Semiconductor MCU revenue market forecast—millions of dollars (courtesy of iSuppli ¹³ ).

	2012	2013	2014	2015	2016	2017	CAGR (%)
Total semiconductor	325,367	339,666	361,612	385,052	395,974	413,602	4.9
Microcontroller (MCU)	16,008	16,202	17,211	18,799	19,307	20,480	5.1
4-Bit MCU	154	159	161	157	145	133	–2.8
8-Bit MCU	6057	6565	6936	7532	7768	8259	6.4%
16-Bit MCU	4021	3611	3765	4060	4053	4019	0.0%
32-Bit MCU	5776	5868	6349	7050	7341	8069	6.9%

CAGR: compound annual growth rate.

Embedded networks

Collaborative embedded system with many tasks is emerging in diversity embedded networks such as JPEG encoding system ⁴ and adaptive pulse code modulation system (ADPCM). ¹⁴ Both of them apply TG to model an evaluated system. TG is a conceptual graph that comprised vertices, edges, and levels. The vertices are also called nodes which are used to represent task. The edge is used to point the flow of node. Each edge links two nodes. For example, an edge communicates node X to node Y, which depicts the control flow from task X to task Y. The level is used to denote the height of evaluating system.

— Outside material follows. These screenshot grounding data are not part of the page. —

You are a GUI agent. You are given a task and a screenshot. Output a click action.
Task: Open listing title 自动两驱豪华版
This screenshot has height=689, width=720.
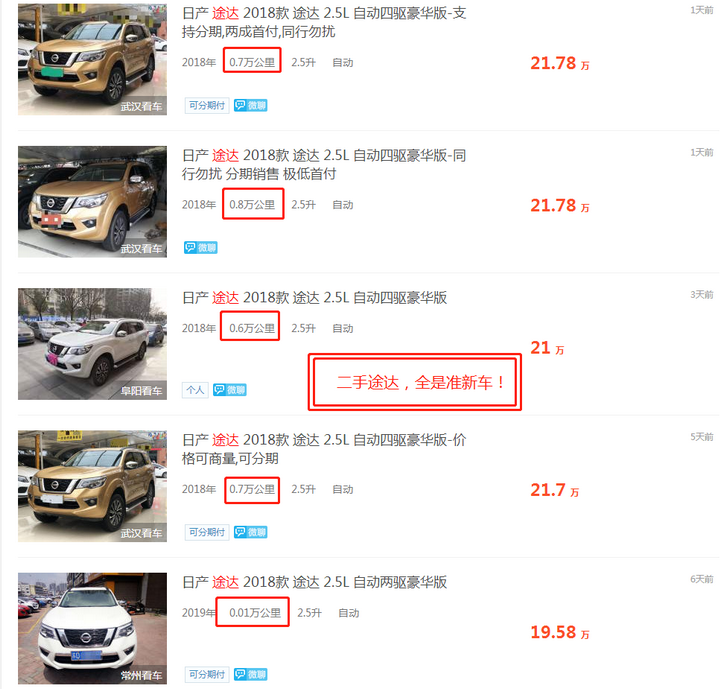(x=315, y=582)
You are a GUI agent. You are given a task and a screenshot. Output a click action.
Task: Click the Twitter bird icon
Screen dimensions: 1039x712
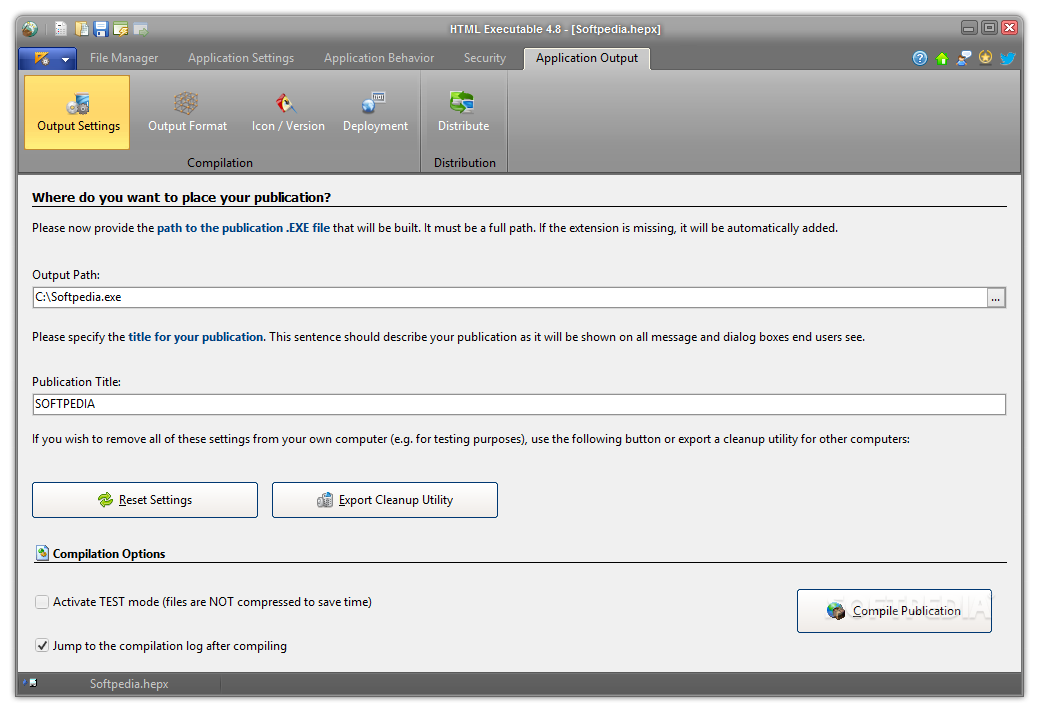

Figure 1 shows one of the evaluated embedded networks which consisted of 8 nodes and 10 edges. Thus, two sets will be created while the evaluated network is given. One set is related to node N = {n₀, n₁, n₂, …, n₇}. The other set is associated of edge A = {a₀, a₁, …, a₉}. Another element is the height of tree as 4. In consideration of embedded network cooperates with other tasks. As embedded system as the role of controller, it is assigned as root as node id 0. It can communicate to other tasks such as node id 1, 2, 3 and 4 via a subset of edge.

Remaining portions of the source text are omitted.